> Study text
Jun Wang: Currently, academic research is still the biggest driving force of new technologies development for sequencing. Having said that, it is hard to estimate the relative sizes of markets. I would say the ratio between academic and industrial use is about 1:1; but the ratio for the academic to clinical applications is at least 1:100.

T.S.: Clinical sequencing will have the greatest need for standards, data accuracy and precision. DNA sequencing is clearly important in agricultural biotech where it is used largely to improve plant breeding. In terms of market scale, historically human health has been the driver, with markets typically tenfold larger than in the agriculture sector. Over the coming years, this could change as we will have to get much smarter about how to feed people.

What key challenges do we face when analyzing human genomes for medical purposes?

G.C.: Two needs are, first, NIST-FDA (US National Institute of Standards–US Food and Drug Administration) standards for genome samples and, second, an open platform for minimal genome reports, such as http://evidence.personalgenomes.org/. Such a platform can be augmented by each proprietary system, but we need a central coordinating site so that the FDA, GAO (US Government Accountability Office) and other agencies get consistent answers when they send out identical samples.

Jun Wang: We still need a good haplotype phasing technology to get a whole diploid genome. Nevertheless, sequencing a genome will not be a huge effort from now on. To precisely predict the function of variations in genome, a database of genome sequences from a large population should be built (for example, 1 million human genomes).

A.J.: A large database of genomes has to be publicly available and constantly updated. A better exchange of data and knowledge between different hospitals would help a lot. Furthermore, in all countries ethical guidelines have not been established on what should be reported back to the patient, on how sequencing data can be used and on how sequencing data should be stored.

E.W.: First, genotype and phenotype data need to be shared. If this cannot be achieved with everyone sending their genotype and phenotype data to a centralized resource (and it is likely that it cannot, owing to constraints on sharing of this type of highly sensitive and uniquely identifying data), then this will require the development of new tools for multisite querying of data. Second, an improved reference genome needs to be produced; this would ideally be a new type of construct that takes into account the variation present at each position.

S.B.: We need streamlined analysis and reporting so the clinician or physician sees only the information relevant to the condition being tested.

> Extracted information
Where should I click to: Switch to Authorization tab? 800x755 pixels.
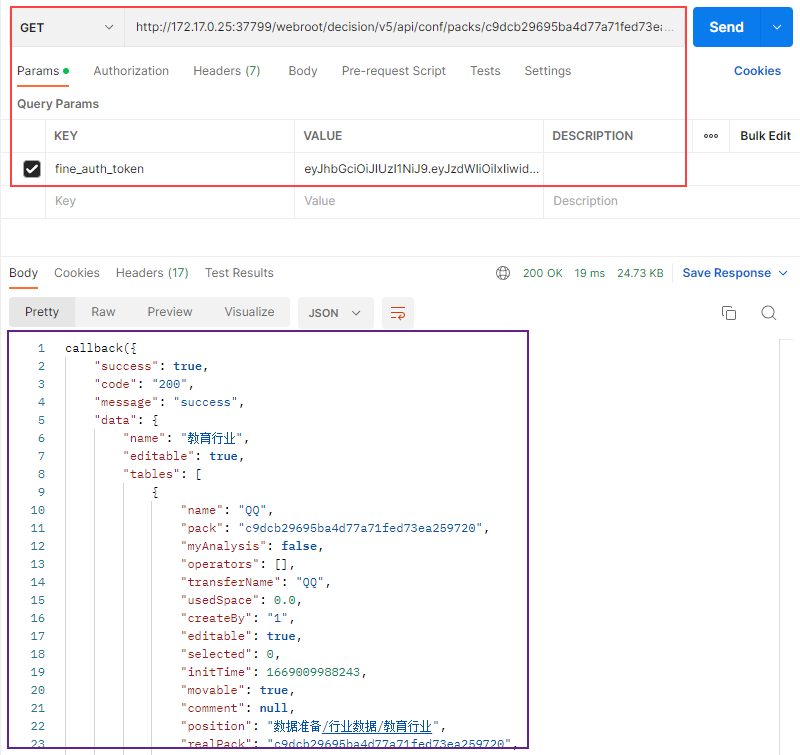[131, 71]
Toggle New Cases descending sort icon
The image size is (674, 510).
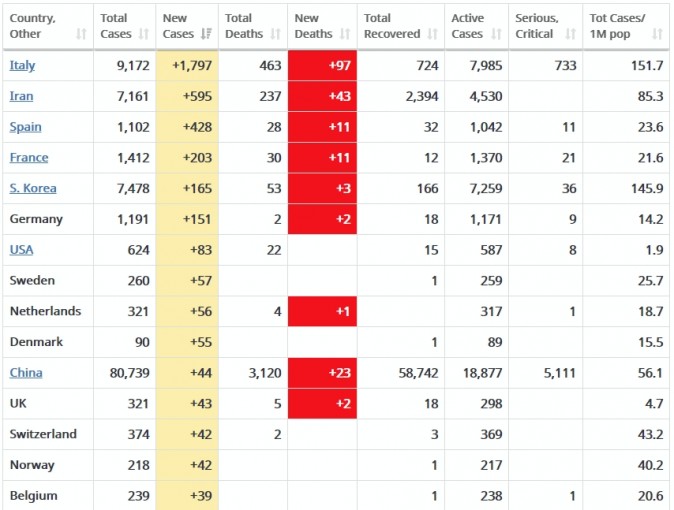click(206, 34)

> Task item A
In the sequencing discussion, E.W. says that sharing genotype and phenotype data may require new tools for multisite querying. In one to three sentences, explain the reason the text gives.
> Task item B
According to the sequencing discussion, how much larger have human health markets typically been than those in the agriculture sector?

> Written response A
Sending everyone's genotype and phenotype data to a centralized resource probably cannot be done. This is because of constraints on sharing this kind of highly sensitive and uniquely identifying data. If central sharing is not possible, new tools for querying data across multiple sites would be needed.

> Written response B
They have typically been tenfold larger.